## BEGIN Document section

In the months leading up to the birth of our first child, my partner and I were beginning to nest. She was busy procuring critical, practical items like clothing, bottles, and toys; I, on the other hand, was busy selfishly scheming a new personal project that would consume the little precious free-time that I had left before the due date. We were quickly checking items off of our list and arrived at a baby monitor.

After searching around I was not very enthused by the available options (more on that in the next section). I was also just starting to get comfortable with Raspberry Pi, GNU/Linux, and other facets of free and open-source software (FOSS). I smugly thought to myself, “Pshh, I can make a better baby monitor than any of this junk for a fraction of the price!”… Alas, dear reader, in hindsight, I do not think that I made out like a bandit with the world’s greatest baby monitor in one hand, and a wad of spare cash and time in the other; but, I am very happy with the end result and am glad that I refused to settle for any off the shelf solutions. Arriving at a final product was not all that expensive, but for a novice like myself, it was very time consuming. Most importantly, I learned a lot along the way; and come on, we all know that the real gift is not cold hard cash, it’s warm soft knowledge.

Anyways, in the rest of this article I will try to justify my ludicrous actions and provide a description for anyone who would like to build something similar. Feel free to skip over to the accompanying GitHub repo where you can find step-by-step instructions and configuration files to set things up.

My hope is that this article may provide others an outline to follow or, at the very least, something to point and laugh at.

“Why not just buy a baby monitor?”

You know what? fair question! In short, I’m hard-headed, cheap, a little paranoid, and have the heart of a hobbyist. If you aren’t interested in building something and the idea of banging your head against the wall for a few hours per day doesn’t sound appealing, then just buying one is the right answer. However, I think the final Baby SpiCroft is pretty kick-ass and there’s also a lot of room for improvement and additional features, so if building stuff is your thing and you have a baby on the way, I would highly recommend building your own baby monitor. The free and open-source tools are robust and plentiful, the hardware is relatively cheap, and the possibilities are endless.

## END Document section
## BEGIN Recorded data

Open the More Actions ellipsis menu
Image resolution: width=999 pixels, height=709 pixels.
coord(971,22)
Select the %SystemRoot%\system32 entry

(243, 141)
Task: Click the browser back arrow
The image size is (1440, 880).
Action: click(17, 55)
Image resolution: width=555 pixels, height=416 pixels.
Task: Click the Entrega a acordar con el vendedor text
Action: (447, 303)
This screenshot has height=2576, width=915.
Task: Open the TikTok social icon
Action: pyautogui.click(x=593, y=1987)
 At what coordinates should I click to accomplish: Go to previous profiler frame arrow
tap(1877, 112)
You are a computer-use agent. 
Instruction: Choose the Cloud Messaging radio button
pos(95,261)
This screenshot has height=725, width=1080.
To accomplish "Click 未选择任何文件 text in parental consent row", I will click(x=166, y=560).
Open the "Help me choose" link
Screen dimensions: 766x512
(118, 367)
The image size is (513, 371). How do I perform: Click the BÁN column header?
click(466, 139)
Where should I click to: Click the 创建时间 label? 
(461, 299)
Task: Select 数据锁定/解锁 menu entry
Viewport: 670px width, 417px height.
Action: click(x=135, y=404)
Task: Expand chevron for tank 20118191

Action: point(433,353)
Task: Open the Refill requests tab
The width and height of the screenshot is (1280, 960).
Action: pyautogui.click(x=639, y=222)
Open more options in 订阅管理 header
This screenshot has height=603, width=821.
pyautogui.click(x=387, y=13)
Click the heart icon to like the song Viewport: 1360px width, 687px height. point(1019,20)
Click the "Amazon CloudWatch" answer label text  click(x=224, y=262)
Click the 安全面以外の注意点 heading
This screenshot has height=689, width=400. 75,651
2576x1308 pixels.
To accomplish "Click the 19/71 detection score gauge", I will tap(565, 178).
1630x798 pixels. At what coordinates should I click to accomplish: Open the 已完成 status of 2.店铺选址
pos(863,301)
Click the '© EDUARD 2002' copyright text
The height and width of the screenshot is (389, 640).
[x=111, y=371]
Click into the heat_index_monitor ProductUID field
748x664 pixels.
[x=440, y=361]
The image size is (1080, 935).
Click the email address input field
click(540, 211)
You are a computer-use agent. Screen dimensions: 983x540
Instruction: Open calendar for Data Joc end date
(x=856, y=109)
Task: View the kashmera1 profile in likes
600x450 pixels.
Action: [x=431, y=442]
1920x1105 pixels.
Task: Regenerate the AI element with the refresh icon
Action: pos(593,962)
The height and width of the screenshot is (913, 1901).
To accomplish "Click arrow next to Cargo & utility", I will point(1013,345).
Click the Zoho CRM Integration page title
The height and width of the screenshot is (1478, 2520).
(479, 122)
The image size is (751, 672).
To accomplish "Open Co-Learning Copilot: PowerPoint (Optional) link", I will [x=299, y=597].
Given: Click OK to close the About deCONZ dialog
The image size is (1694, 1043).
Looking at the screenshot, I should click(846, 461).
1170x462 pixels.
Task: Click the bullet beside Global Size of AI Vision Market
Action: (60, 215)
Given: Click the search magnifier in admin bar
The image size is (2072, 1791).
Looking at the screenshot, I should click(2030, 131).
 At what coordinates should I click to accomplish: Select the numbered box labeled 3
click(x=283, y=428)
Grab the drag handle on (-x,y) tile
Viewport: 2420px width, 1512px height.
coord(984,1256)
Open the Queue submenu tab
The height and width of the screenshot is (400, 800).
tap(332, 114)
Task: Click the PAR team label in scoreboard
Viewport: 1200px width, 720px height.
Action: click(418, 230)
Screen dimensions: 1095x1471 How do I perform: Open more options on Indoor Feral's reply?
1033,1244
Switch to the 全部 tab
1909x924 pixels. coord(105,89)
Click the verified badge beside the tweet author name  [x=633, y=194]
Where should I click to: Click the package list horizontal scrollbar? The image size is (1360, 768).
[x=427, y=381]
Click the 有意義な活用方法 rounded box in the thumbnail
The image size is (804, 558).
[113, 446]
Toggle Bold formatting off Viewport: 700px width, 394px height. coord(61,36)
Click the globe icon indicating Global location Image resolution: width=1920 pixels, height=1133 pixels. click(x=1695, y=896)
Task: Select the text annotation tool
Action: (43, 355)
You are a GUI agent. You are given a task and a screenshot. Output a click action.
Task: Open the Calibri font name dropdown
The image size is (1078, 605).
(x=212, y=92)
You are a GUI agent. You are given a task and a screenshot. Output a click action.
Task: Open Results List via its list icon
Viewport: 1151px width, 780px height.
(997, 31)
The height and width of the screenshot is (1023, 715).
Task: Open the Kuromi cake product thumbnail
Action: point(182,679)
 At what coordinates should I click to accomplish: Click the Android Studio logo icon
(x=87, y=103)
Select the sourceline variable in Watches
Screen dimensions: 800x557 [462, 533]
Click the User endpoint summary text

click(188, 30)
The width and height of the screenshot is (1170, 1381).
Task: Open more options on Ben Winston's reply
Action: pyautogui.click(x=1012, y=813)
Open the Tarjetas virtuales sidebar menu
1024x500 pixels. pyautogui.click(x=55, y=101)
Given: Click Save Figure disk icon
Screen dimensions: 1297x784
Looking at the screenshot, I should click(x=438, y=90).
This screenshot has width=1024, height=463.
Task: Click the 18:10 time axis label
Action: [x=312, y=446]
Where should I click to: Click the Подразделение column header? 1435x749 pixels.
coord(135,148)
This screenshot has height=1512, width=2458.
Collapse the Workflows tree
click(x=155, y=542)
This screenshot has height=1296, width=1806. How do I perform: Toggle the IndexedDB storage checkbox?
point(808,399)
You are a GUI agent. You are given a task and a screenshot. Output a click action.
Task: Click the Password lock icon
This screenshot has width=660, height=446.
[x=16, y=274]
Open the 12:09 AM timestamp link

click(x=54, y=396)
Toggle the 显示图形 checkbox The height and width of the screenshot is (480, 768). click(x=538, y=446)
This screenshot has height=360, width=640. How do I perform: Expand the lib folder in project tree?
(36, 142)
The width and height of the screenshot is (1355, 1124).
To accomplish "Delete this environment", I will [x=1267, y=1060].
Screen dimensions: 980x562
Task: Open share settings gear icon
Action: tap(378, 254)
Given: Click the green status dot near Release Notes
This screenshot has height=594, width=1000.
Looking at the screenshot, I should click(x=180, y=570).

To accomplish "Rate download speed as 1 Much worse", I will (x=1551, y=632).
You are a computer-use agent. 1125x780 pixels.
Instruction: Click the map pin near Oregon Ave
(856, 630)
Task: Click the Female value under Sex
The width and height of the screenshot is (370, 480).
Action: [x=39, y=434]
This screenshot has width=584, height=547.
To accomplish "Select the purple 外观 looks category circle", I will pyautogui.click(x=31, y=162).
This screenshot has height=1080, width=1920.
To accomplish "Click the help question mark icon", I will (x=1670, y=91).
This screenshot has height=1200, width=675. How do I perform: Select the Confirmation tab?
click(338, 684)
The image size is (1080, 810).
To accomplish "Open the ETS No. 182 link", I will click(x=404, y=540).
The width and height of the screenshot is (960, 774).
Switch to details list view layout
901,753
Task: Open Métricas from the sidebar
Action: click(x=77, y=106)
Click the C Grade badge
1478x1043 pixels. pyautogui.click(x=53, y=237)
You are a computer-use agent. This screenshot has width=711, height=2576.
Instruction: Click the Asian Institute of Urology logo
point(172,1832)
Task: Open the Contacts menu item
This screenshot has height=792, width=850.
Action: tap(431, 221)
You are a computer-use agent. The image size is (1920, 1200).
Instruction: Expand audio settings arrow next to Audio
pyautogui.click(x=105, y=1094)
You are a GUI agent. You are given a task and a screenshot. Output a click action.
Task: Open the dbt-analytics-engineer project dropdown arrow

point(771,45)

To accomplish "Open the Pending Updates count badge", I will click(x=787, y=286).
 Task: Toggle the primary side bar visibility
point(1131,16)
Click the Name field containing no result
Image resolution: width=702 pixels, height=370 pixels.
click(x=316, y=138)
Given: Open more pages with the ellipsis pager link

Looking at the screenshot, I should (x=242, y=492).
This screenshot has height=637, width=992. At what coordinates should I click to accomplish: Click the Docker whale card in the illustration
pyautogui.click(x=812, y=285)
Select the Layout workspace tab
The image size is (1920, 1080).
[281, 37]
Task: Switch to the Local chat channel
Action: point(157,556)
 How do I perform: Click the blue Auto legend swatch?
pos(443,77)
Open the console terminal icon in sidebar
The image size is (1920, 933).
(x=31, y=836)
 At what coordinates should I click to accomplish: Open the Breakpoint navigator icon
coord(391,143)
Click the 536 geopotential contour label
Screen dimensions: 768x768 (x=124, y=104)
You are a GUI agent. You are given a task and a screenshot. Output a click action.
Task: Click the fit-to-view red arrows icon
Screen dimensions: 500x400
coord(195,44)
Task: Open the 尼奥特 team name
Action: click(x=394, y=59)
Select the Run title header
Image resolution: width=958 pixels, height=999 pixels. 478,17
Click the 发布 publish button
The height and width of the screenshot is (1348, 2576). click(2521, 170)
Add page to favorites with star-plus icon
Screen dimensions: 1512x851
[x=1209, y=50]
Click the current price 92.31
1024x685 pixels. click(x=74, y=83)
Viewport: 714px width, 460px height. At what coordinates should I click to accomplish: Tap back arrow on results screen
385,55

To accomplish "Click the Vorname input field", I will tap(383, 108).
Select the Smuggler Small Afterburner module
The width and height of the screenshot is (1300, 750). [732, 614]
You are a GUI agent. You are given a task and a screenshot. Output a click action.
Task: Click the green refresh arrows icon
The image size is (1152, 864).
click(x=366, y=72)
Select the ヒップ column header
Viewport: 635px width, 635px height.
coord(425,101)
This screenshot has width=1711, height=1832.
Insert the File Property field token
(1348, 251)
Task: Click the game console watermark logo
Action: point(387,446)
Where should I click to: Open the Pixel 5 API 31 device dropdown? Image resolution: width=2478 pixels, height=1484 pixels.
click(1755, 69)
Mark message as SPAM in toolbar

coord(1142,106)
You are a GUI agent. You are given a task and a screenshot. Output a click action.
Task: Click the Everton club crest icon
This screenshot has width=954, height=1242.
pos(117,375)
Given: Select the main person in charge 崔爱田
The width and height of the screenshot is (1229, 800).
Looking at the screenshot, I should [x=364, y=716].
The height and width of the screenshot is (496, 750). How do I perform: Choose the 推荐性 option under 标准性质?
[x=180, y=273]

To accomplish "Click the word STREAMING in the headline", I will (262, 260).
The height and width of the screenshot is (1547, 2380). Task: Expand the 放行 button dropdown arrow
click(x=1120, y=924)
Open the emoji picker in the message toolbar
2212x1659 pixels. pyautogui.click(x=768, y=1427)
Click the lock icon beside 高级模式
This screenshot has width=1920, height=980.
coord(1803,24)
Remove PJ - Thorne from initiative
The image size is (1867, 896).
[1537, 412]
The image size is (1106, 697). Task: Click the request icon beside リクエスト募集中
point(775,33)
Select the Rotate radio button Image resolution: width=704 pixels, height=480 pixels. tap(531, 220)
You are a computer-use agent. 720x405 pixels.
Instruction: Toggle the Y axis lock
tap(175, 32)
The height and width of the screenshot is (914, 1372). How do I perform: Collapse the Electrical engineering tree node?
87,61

## END Recorded data

● Tasks
- A) Decide whether each statement agrees with the baby monitor article: (i) the writer's partner was procuring clothing, bottles, and toys; (ii) the writer says arriving at a final product was very expensive; (iii) the accompanying GitHub repo offers step-by-step instructions and configuration files. For each, answer yes or no and quote the words of the article that decide it.
- B) Write the next part of the baby monitor article, picking up after its final sentence.

● Expected responses
- A)
(i) Yes: "She was busy procuring critical, practical items like clothing, bottles, and toys"
(ii) No: "Arriving at a final product was not all that expensive"
(iii) Yes: "the accompanying GitHub repo where you can find step-by-step instructions and configuration files to set things up"

- B)
Besides wanting to do it because “why not”, in my opinion, the value proposition for off-the-shelf baby monitors is not that enticing. Obviously, some baby monitors are better than others, but my dissatisfaction with each monitor can be attributed to some combination of the following shortcomings:

• A perceived lack of privacy and security: Many monitors are internet connected and require a proprietary app to view the video stream. One benefit of this is that you can usually use these anywhere, even when you are away from home. I’m not a fan of internet connected baby monitors because of the perceived security / privacy risks associated with my baby’s video and audio feed being routed through a third-party to get to me. Besides, proprietary IoT apps usually suck.
• Lack of convenience and versatility: Radio-based baby monitors avoid the previous downfall, but these require a dedicated receiver with a screen and battery that needs to be looked after, carried around the house, charged, etc.
• Single use electronics: I’m not talented enough to re-purpose off the shelf baby monitor components for other uses, so once these things are no longer needed, they become e-waste. And that’s if the components last long enough to be retired, in reality, these are cheap components that are liable to break for whatever reason.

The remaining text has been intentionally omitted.